*** Opening Data for this exercise ***
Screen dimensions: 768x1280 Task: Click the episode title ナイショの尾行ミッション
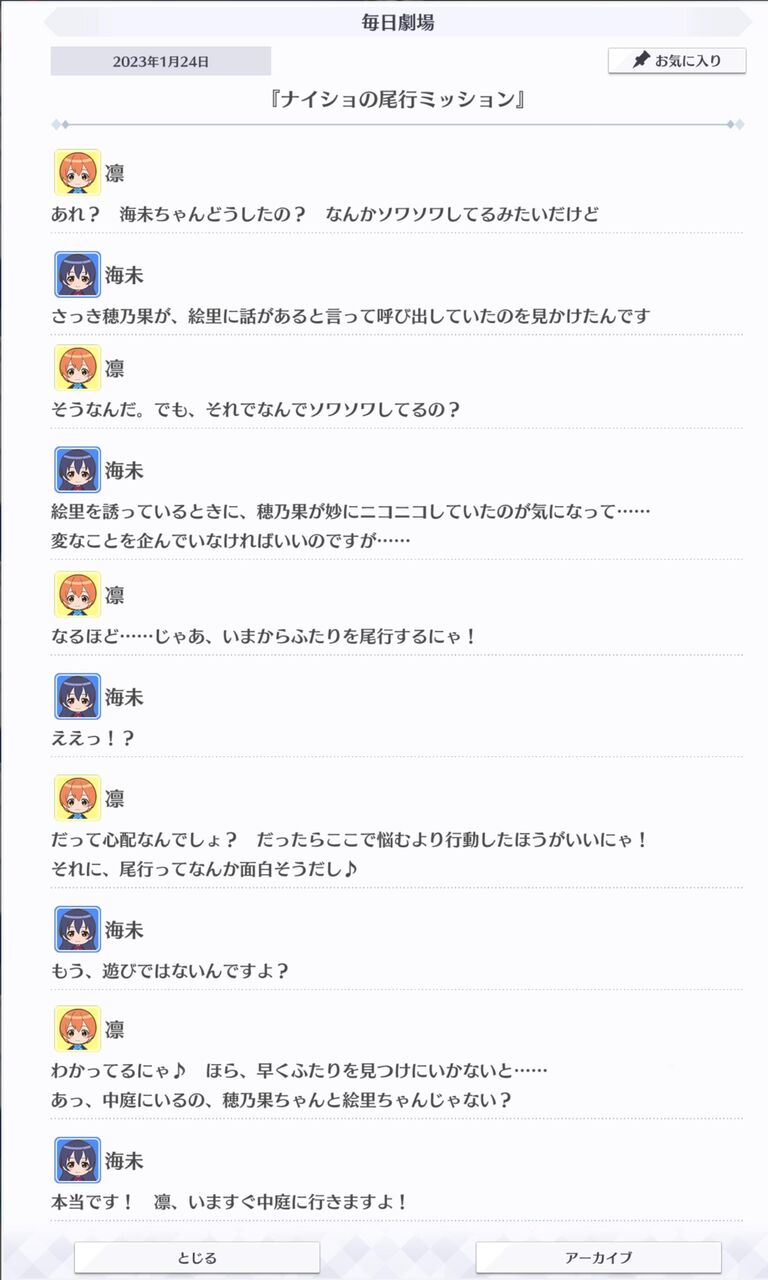tap(398, 100)
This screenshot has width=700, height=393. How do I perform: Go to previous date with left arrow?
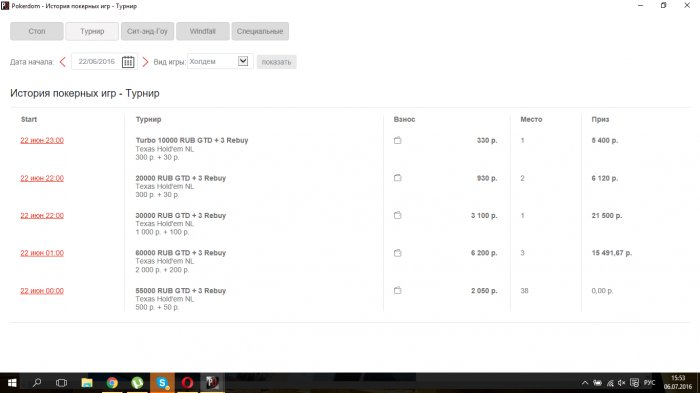click(x=62, y=62)

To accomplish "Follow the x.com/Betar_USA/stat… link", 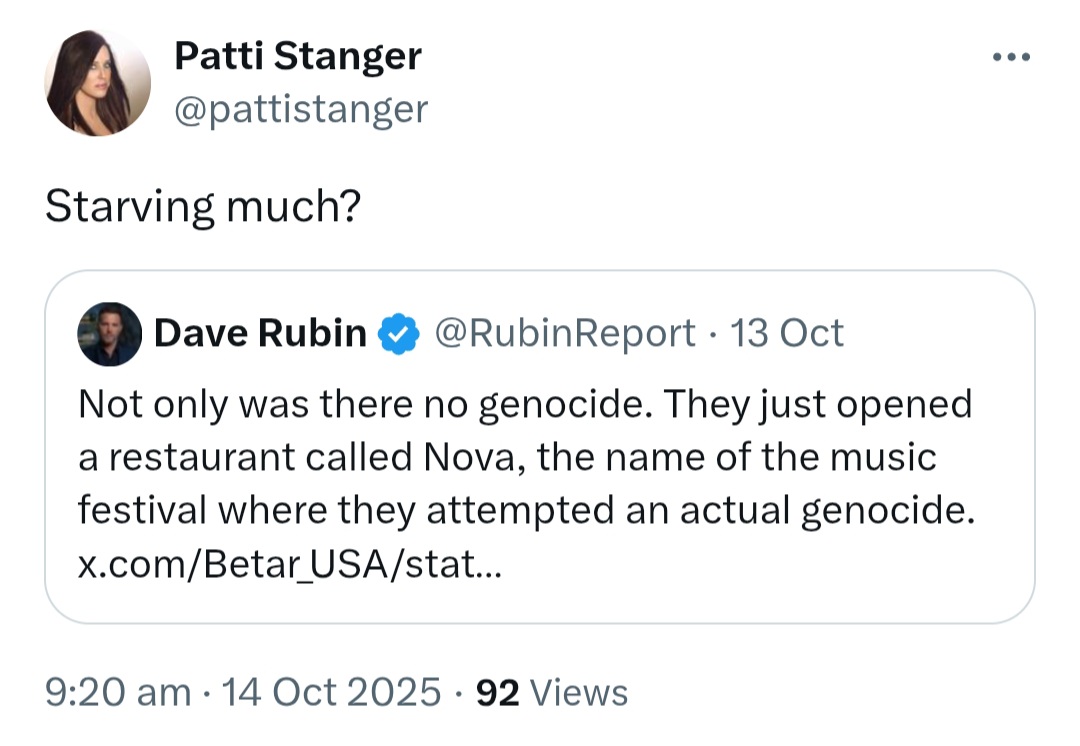I will coord(290,564).
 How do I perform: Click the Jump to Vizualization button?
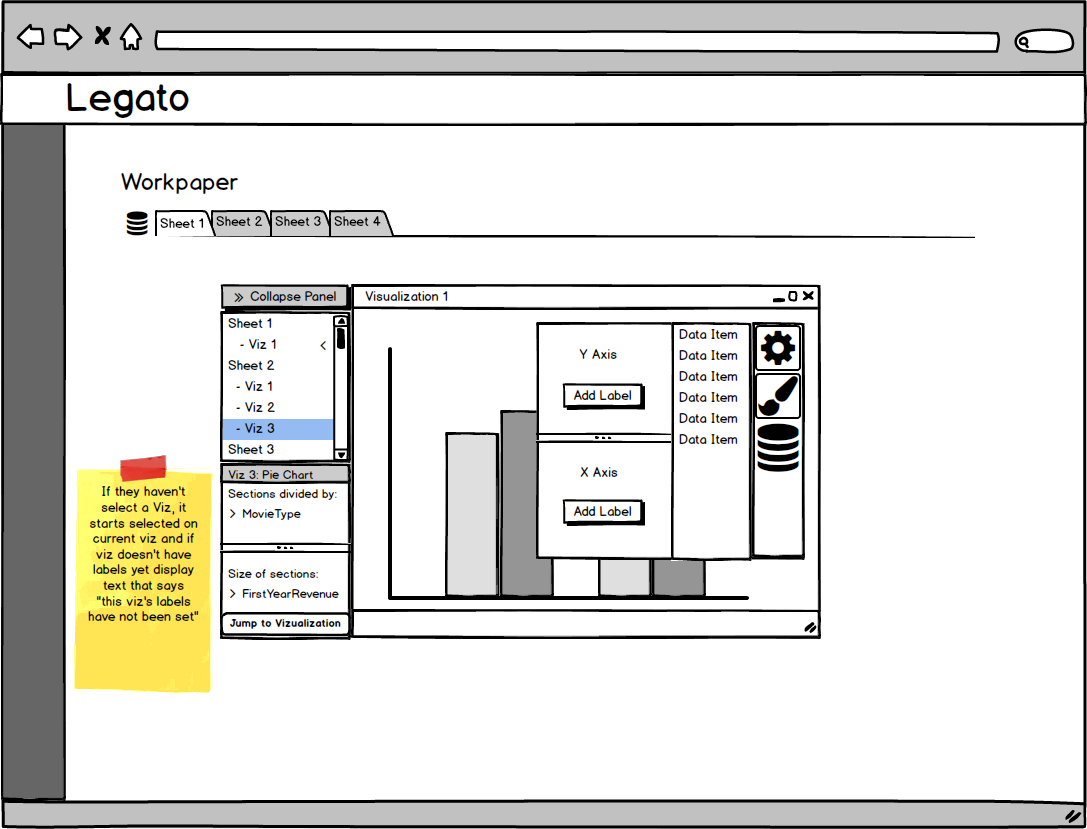click(285, 623)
*** Closing Data for this exercise ***
**Problem requirements**
Each line from the one with "How do I perform: Click" through the final line of the records must be copied exactly, with no pictures and no additional lines.

**Response to this task**
 How do I perform: Click the Jump to Vizualization button?
click(285, 623)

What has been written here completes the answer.